**Tâches à faire**
A - Résumez en deux phrases au plus le paragraphe de l'extrait qui commence par « Ce qui frappe dans ces textes ».
B - Recopiez le passage de l'extrait qui va de « On s’attend depuis » jusqu'à « un parti sociétaliste. », en changeant « social-démocrate » en « travailliste ».
C - D'après l'extrait, quels pays la plupart des motions socialistes citent-elles en exemple pour avoir légalisé le mariage entre personnes de même sexe ?

**Extrait fourni**
⁂

Le progrès à reculons

Ce qui frappe dans ces textes, c’est davantage ce qu’ils omettent que ce qu’ils assènent. Aucun ne relie par exemple la question du “mariage gay” au thème de la réflexion sur les institutions, préférant s’en tenir à la simple reprise d’un slogan en vogue au sein du mouvement homosexuel.

Sans même les discuter, les motions socialistes écartent ainsi délibérément les objections au mariage homosexuel formulées en mai 2004 par Lionel Jospin : “J’entends parler de désirs, de refus des discriminations, de droit à l’enfant -alors qu’on devrait mettre en avant le droit de l’enfant- et d’égalité des droits, comme si le principe de l’égalité des droits devait effacer toute différence. Mais j’ai peu entendu parler d’institutions. Or, c’est essentiel. (…) Les institutions ont été créées pour fonder et étayer les sociétés. On peut les défendre, on peut les contester -c’est aussi une façon de se structurer-, on peut les réformer. Je ne crois pas qu’il soit pertinent d’en dénier le sens. (…) On peut respecter la préférence amoureuse de chacun sans automatiquement institutionnaliser les mœurs”. Des propos qui ouvraient la voie à une prise en compte progressiste de la thématique de l’homosexualité écartant à la fois les tenants d’un ordre moral et ceux d’un militantisme sexuel. Une voie qui auraient pu inspirer par exemple quelqu’un comme Arnaud Montebourg qui a placé la réflexion sur les institutions au cœur de sa démarche politique en fixant à son courant l’horizon d’une VIème République.

On remarque aussi que si les motions socialistes rejettent toute l’hydre du communautarisme qui a pour elles les traits de Nicolas Sarkozy (la Motion 2 parle de “libéral-communautarisme”, toutes rejettent la discrimination positive ou les catégories statistiques fondées sur des critères autres que la nationalité), elles ne s’embarrassent pas de scrupules pour définir les homosexuels comme une catégorie à part et reprendre à leur compte les revendications du communautarisme gay : mariage, adoption, action militante en milieu scolaire (pour la Motion 5). Certes, ces propositions sont faites au nom de “l’égalité des droits” mais aucune des motions ne s’interroge sur la mutation de ce principe qui n’est plus l’égalité entre les individus -déjà garantie par la Constitution- mais l’égalité entre des catégories, des “communautés”. Aucune motion ne semble s’inquiéter de cette réapparition des corps intermédiaires que la Révolution avait heureusement supprimés afin que rien ne vienne faire écran entre l’Etat et les individu afin de garantir leur égalité devant la loi. De même, on s’amusera de constater que la plupart des motions appellent à suivre l’exemple de l’Espagne, les Pays-Bas et la Belgique qui ont légalisé le mariage entre personnes de même sexe, voire l’adoption par des couples homosexuels. Aveuglé par son désir de complaire au mouvement gay français, le parti socialiste pose en modèle trois monarchies où il existe encore une religion d’Etat, une noblesse héréditaire, une liste civile pour financer le bon plaisir du Prince… On est loin d’un PS qui se posait comme l’héritier de la Convention et entendait, avec Jaurès notamment, poursuivre et étendre l’œuvre émancipatrice de la Révolution française.

On s’attend depuis longtemps à ce que le parti socialiste se transforme en parti social-démocrate. Il semble plutôt en bonne voie de devenir un parti sociétaliste.

⁂

**Données fournies**
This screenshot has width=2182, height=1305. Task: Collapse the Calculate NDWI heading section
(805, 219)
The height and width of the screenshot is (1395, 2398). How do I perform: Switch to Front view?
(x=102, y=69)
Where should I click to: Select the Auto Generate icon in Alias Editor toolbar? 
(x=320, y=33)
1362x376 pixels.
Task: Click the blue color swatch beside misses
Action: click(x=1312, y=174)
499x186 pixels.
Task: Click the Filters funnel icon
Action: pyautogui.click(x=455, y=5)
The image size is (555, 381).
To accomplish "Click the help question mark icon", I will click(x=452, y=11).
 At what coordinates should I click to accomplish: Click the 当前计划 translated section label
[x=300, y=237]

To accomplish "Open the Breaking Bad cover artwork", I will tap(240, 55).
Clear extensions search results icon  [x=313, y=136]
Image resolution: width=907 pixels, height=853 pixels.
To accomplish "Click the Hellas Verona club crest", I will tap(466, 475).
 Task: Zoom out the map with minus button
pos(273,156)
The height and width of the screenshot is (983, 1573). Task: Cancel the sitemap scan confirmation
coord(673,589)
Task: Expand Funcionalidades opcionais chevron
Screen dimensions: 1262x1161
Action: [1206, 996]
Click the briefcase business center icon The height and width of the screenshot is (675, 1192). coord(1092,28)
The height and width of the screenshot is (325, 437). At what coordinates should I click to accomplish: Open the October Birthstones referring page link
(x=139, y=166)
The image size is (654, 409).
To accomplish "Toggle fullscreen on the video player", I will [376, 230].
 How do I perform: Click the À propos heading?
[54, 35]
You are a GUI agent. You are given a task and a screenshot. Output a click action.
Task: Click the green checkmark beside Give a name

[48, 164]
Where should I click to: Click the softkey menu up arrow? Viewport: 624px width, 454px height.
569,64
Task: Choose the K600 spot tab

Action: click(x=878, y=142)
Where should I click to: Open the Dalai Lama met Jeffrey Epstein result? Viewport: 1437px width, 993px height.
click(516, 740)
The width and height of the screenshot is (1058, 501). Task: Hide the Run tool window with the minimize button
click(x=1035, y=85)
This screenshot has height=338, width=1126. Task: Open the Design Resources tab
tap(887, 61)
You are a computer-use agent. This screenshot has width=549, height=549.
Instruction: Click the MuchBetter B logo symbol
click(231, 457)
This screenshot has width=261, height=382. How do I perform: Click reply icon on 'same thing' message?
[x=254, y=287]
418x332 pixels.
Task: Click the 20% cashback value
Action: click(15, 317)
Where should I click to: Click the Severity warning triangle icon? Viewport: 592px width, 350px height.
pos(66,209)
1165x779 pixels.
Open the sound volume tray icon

⁂

**Réponses dans l'ordre**
A - Ces textes frappent surtout par ce qu'ils passent sous silence. Aucun ne relie le « mariage gay » à la réflexion sur les institutions : ils se contentent de reprendre un slogan en vogue dans le mouvement homosexuel.

B -
On s’attend depuis longtemps à ce que le parti socialiste se transforme en parti travailliste. Il semble plutôt en bonne voie de devenir un parti sociétaliste.

C - L'Espagne, les Pays-Bas et la Belgique.